Short problem:
Please repeat the material word for word, from the line containing "Task: Open the Total Length dropdown" through the end of the material, including both ends, and leave the pictures out.

╭─ Source records

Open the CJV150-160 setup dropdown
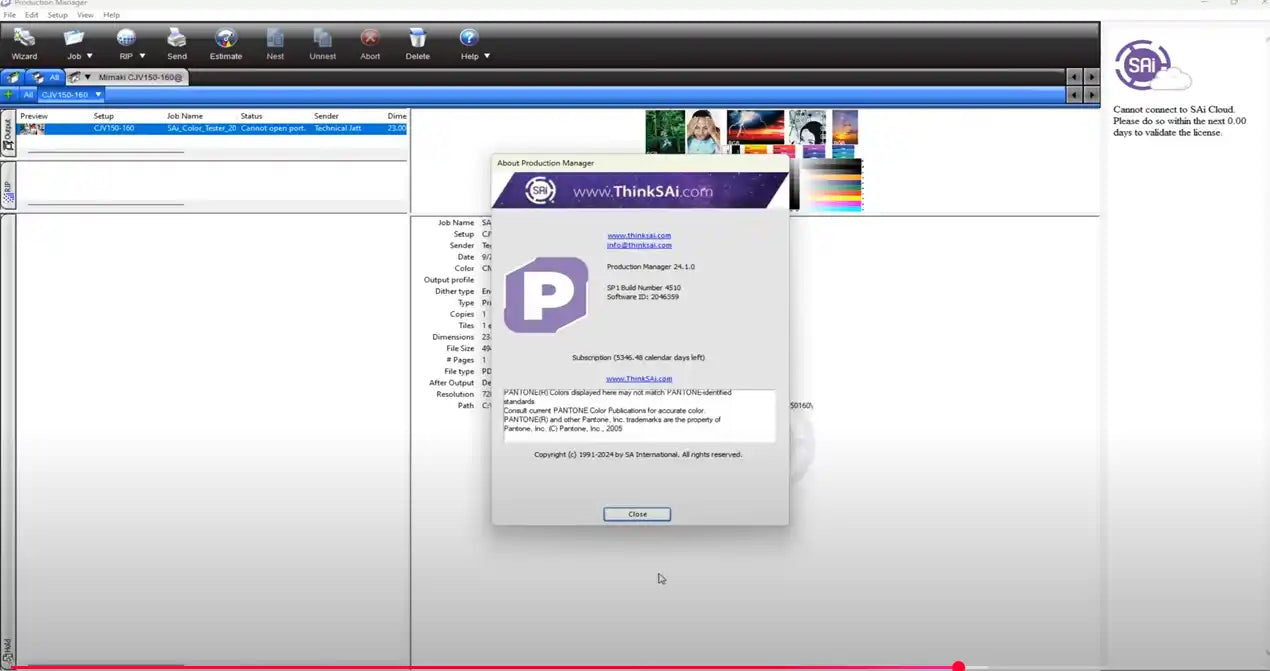The height and width of the screenshot is (671, 1270). 98,94
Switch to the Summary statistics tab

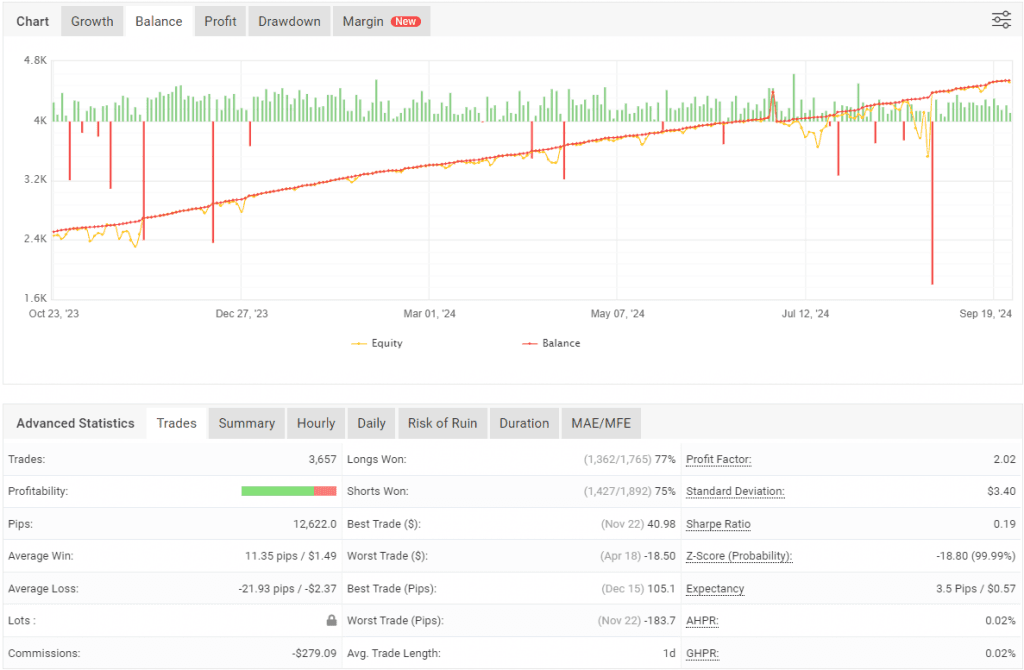pyautogui.click(x=246, y=423)
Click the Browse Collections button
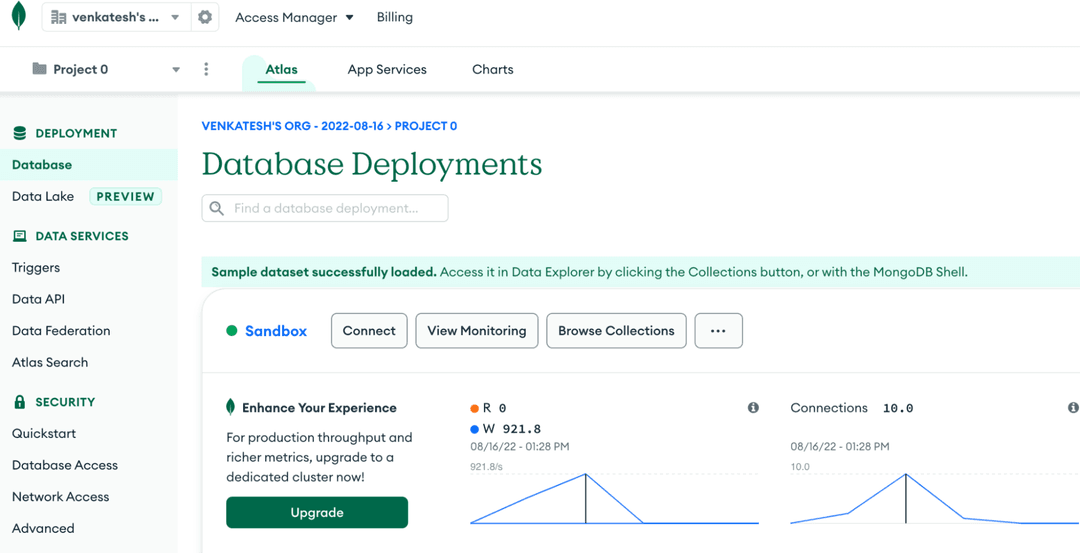1080x553 pixels. point(616,331)

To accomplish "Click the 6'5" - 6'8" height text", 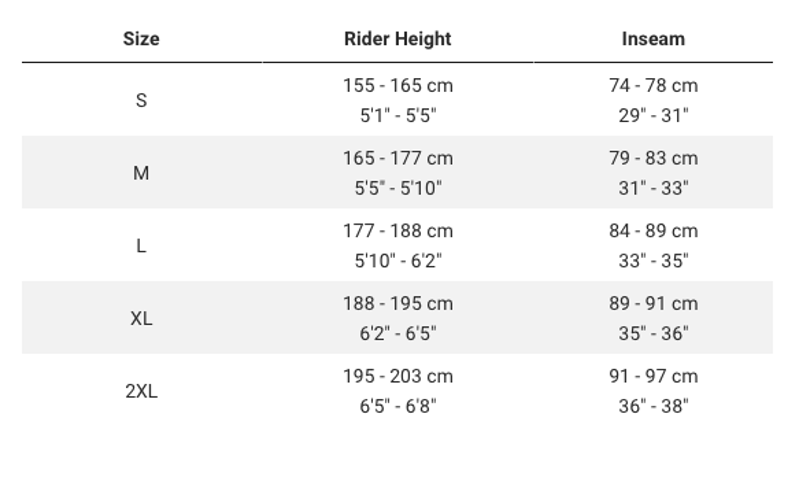I will click(x=398, y=406).
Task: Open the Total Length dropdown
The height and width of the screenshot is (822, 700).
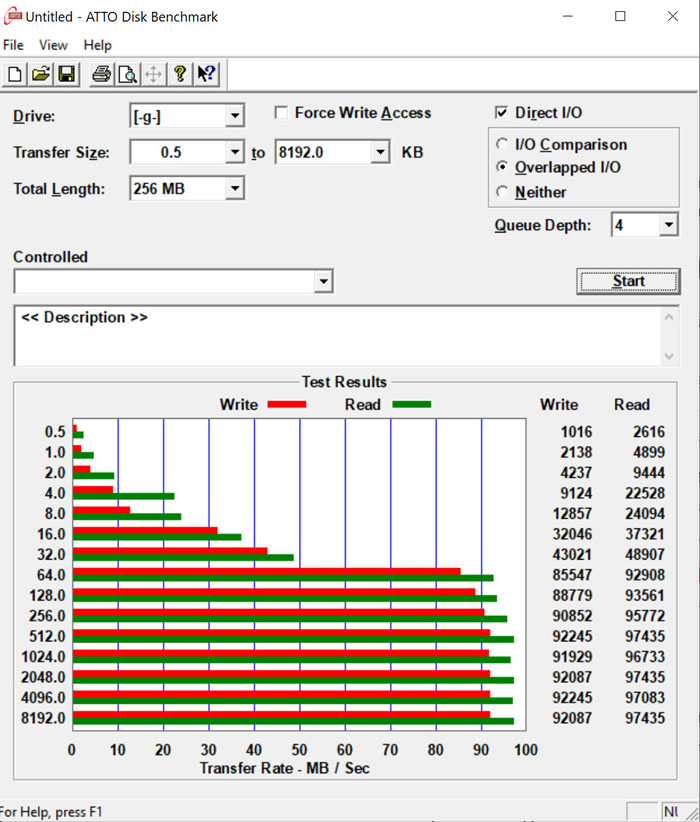Action: pyautogui.click(x=235, y=188)
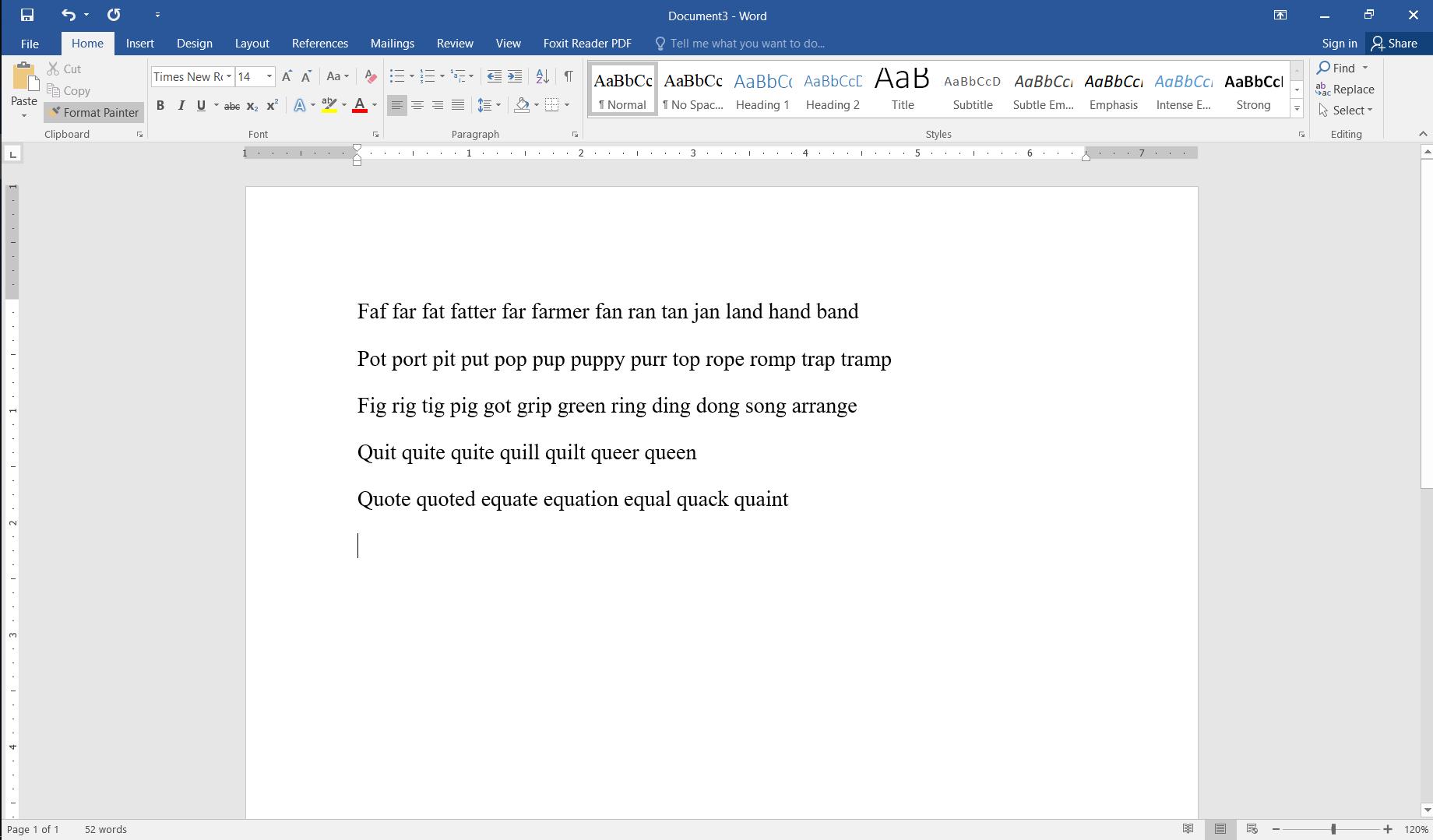Click the Sort icon in Paragraph group
Image resolution: width=1433 pixels, height=840 pixels.
(543, 76)
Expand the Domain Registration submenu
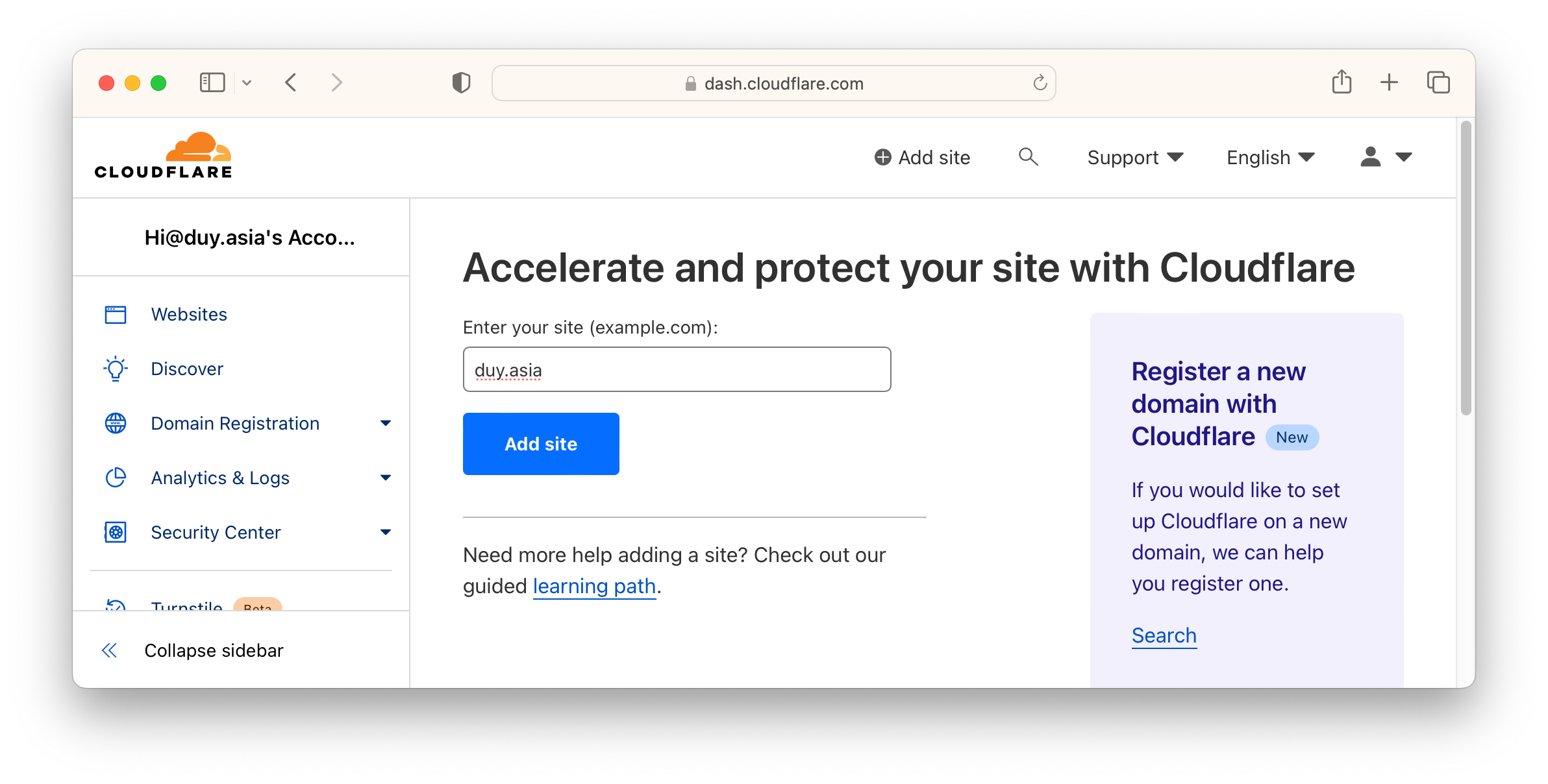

╰─

Complete answer:
Task: Open the Total Length dropdown
The height and width of the screenshot is (822, 700).
Action: pyautogui.click(x=235, y=188)
Click the Sort icon in Paragraph group
Image resolution: width=1433 pixels, height=840 pixels.
(543, 76)
Expand the Domain Registration submenu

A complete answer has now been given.